Model Card for Mistral-7B Fine-tuned for NLI with Chain-of-Thought Reasoning

This model is a fine-tuned version of Mistral-7B-v0.3 for Natural Language Inference (NLI) that generates Chain-of-Thought (CoT) reasoning alongside classification labels (0 for no-entailment, 1 for entailment).

Model Details

Model Description

This model was developed to improve both classification accuracy and reasoning transparency for Natural Language Inference. It uses Parameter-Efficient Fine-Tuning (PEFT) with QLoRA to enhance Mistral-7B's performance on determining whether a hypothesis can be inferred from a premise.
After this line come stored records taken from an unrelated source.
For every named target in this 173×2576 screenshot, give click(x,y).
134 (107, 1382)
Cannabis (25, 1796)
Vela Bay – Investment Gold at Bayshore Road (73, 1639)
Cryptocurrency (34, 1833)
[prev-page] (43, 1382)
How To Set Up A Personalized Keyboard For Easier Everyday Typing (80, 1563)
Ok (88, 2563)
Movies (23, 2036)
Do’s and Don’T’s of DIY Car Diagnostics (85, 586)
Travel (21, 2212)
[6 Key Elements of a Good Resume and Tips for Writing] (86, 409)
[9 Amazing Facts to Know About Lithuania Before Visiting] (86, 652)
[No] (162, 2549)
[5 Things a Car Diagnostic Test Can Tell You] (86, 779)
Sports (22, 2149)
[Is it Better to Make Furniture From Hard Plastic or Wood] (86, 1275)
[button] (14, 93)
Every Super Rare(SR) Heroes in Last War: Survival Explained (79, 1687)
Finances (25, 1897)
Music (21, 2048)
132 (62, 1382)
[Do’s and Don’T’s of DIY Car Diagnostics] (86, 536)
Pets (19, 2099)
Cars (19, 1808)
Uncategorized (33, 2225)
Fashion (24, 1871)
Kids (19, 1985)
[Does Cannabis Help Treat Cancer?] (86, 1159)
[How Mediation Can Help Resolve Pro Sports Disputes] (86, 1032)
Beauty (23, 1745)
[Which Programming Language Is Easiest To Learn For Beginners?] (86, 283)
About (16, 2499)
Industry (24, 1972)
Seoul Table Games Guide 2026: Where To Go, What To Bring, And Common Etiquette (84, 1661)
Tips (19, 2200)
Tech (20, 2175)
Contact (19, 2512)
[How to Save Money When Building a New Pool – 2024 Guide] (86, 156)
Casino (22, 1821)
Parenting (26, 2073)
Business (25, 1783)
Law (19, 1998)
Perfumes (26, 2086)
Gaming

The model produces detailed reasoning chains explaining its decision-making process before providing a final classification.

Model Architecture

Figure 1: Overall architecture showing QLoRA's approach to parameter-efficient fine-tuning with 4-bit quantized base model weights and trainable low-rank adapters.

  • Developed by: Jordan Tran, The University of Manchester
  • Language(s): English
  • Model type: Natural Language Inference with Chain-of-Thought
  • Model architecture: Mistral-7B with LoRA adapters
  • Finetuned from model: mistralai/Mistral-7B-v0.3

Model Resources

Training Details

Training Data

The model was trained on a custom dataset of over 35,000 NLI examples with premise-hypothesis pairs and generated Chain-of-Thought reasoning. This training data was created through our novel Reflection-CoT pipeline:

Data Pipeline

Figure 2: The Reflection-CoT pipeline for data augmentation, showing the process from initial CoT generation to error identification and reflection-based correction.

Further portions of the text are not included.